ムシャクシャした徳永は、神谷に電話をかけた。すると、神谷は「好きな食べ物なんや?」いとしこいしの漫才のネタ振りをしてきた。最初は戸惑う徳永だが、途中で気づき「鍋です」と返す。二人は電話越しでニヤニヤしながら漫才“ジンギスカン”を始める。

「現実は上手くいかないけど、やっぱり漫才っていいなぁ。神谷さんはわかってるなぁ」というシーンだ。

小説版“ジンギスカン”


このシーン、原作ではかなり内容が違う。まず、いとしこいしの名前が出てこない。「テレビで大師匠の訃報が報じられた」とだけしか記されていないのだ。さらには少年時代の回想シーンもない。

訃報を聞いた徳永は、いてもたってもいられなくなり、山下を呼び出すがドラマ版と同じようにケンカをしてしまう。そして、神谷に電話をかけた。ここは同じだ。

「一番好きな食べ物なんや?」と電話口から神谷が問う。しかし、徳永はこれがなんだかわからない。現実的に家でこれから食べられるものをと考え、偶然にも“ジンギスカン”と同じように「鍋です」と答えた。

原作の徳永は“ジンギスカン”を知らないのだ。しかし、元ネタを知っている神谷と知らない徳永のやりとりは、「あんた鍋食べんの?」「よう食べてますやん」「えらい丈夫な歯してんねんな」「いや、違いますやん」、まるで漫才のように続いていった。

これは、偶然にも徳永が山下に言った「話を聞いてから返せ」という言葉の本質を意味している。漫才とは、ちゃんと相手の話を聞いて答えるもの。それを徳永が体現しているのだ。つまり“徳永は間違っていなかった”というシーンだ。

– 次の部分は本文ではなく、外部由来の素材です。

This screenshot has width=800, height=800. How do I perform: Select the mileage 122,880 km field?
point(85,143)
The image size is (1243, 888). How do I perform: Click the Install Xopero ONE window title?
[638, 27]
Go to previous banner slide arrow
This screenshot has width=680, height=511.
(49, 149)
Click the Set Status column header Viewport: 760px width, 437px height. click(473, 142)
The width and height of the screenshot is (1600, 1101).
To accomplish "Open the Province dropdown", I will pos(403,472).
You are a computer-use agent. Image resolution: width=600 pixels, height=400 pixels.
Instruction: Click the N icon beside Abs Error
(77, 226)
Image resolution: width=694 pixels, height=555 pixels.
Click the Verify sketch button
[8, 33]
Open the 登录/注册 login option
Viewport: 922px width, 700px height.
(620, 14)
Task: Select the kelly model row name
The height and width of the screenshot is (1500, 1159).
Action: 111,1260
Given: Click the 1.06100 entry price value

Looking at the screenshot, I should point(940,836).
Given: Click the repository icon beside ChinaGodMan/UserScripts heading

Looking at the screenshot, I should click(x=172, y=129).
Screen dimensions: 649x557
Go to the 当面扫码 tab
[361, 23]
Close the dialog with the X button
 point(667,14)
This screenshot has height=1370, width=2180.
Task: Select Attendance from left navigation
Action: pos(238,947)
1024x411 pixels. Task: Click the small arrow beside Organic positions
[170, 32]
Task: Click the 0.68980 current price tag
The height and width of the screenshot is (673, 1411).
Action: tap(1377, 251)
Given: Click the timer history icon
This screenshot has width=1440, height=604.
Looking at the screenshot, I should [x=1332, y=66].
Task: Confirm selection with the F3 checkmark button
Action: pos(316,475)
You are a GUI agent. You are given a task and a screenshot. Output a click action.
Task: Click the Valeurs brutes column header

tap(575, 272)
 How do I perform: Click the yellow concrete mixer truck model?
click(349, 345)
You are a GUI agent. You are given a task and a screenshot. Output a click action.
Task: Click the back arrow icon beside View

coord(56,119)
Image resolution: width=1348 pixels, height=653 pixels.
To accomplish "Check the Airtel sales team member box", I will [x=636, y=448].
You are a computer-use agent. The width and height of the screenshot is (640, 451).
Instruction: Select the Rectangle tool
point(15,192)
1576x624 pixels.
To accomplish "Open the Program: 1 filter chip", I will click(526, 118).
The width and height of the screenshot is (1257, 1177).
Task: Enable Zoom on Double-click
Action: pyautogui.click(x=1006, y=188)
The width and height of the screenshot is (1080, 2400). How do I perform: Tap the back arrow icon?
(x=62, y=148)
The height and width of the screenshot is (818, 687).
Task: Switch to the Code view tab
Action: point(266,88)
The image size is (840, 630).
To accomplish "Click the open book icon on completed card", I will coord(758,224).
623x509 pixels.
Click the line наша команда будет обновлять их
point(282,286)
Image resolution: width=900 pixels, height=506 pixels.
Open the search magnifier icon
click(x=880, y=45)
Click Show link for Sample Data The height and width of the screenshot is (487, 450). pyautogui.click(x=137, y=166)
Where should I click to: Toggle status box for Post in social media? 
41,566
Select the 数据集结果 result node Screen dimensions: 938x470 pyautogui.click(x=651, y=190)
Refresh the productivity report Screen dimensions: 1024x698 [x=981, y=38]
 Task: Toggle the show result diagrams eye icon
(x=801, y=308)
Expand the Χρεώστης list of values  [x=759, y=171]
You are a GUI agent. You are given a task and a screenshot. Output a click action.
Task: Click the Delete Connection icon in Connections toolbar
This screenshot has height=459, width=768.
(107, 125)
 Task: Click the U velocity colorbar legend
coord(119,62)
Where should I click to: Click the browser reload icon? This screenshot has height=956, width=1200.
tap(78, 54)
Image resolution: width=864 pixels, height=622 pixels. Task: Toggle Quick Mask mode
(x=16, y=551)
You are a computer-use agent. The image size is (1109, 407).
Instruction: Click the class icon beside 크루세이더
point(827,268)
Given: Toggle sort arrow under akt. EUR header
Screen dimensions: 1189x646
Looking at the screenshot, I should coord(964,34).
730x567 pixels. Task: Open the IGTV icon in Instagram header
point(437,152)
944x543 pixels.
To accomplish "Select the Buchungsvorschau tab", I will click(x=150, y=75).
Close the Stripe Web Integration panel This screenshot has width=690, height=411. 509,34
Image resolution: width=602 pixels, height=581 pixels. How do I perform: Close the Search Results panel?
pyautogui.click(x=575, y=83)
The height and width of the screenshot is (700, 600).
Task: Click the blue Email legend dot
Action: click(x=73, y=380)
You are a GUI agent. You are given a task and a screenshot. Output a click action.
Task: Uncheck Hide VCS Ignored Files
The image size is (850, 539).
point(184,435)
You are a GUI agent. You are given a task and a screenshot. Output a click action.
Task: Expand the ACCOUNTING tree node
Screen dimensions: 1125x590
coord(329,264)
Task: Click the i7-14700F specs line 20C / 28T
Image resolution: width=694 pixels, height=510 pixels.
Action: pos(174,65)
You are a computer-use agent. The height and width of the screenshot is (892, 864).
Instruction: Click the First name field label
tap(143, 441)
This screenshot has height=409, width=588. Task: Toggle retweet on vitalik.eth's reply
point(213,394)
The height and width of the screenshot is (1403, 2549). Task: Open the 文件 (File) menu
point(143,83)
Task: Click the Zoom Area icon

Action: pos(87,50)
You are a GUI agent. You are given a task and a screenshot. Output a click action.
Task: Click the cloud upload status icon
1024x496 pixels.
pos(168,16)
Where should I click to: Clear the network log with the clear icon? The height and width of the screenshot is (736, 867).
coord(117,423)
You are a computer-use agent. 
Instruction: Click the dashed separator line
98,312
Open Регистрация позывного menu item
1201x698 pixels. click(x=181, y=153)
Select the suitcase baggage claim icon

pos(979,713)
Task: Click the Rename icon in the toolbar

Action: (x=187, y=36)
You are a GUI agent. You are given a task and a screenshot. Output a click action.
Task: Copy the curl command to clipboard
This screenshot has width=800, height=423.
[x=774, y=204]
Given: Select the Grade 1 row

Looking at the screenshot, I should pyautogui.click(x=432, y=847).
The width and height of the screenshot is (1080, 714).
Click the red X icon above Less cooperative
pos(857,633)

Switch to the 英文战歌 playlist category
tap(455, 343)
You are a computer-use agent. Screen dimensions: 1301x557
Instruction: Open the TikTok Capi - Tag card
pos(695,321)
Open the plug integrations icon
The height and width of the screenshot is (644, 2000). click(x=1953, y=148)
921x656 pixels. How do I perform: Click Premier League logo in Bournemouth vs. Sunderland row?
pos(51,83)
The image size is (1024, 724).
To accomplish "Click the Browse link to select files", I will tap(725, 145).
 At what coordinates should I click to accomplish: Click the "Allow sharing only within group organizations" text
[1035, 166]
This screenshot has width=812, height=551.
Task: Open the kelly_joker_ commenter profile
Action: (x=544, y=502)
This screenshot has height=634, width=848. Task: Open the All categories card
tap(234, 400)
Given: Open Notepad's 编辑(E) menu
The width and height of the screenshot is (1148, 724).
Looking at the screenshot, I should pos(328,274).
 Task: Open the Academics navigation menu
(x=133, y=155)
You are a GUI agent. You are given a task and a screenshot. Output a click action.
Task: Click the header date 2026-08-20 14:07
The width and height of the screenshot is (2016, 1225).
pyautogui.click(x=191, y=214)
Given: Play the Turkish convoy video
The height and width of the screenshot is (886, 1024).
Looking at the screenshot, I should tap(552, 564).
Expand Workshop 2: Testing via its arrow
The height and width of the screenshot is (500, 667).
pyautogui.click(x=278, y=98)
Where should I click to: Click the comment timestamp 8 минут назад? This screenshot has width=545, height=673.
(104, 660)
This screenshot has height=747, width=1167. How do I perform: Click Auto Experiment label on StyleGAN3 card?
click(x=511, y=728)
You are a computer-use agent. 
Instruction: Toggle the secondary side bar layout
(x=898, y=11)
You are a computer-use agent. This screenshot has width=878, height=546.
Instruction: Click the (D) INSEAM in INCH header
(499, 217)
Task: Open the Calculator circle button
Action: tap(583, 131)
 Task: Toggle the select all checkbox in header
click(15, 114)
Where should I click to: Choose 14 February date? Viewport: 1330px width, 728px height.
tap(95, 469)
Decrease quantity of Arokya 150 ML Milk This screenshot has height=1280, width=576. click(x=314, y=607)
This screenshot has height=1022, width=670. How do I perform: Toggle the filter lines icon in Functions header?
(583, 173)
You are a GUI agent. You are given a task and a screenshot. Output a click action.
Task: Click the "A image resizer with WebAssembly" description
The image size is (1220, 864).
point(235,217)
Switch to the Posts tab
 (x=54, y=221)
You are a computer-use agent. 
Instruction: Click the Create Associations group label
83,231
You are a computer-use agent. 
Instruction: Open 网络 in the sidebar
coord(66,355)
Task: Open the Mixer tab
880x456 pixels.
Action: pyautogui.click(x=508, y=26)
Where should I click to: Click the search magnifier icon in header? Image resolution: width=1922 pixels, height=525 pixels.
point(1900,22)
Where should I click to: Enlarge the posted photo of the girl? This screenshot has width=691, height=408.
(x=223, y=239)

ドラマと原作でニュアンスは変わっているが、これはドラマ制作陣が作者・又吉直樹の夢路いとし・喜味こいしへの思いを組み取り、あえて直接的な表現にした結果ではないだろうか。このシーンを作ったことによって、相方とのすれ違い、神谷を敬う気持ちは、より強くわかりやすく表現出来ている様に思う。そしてなにより、久しぶりの“ジンギスカン”は、ちょっと泣けてしまう。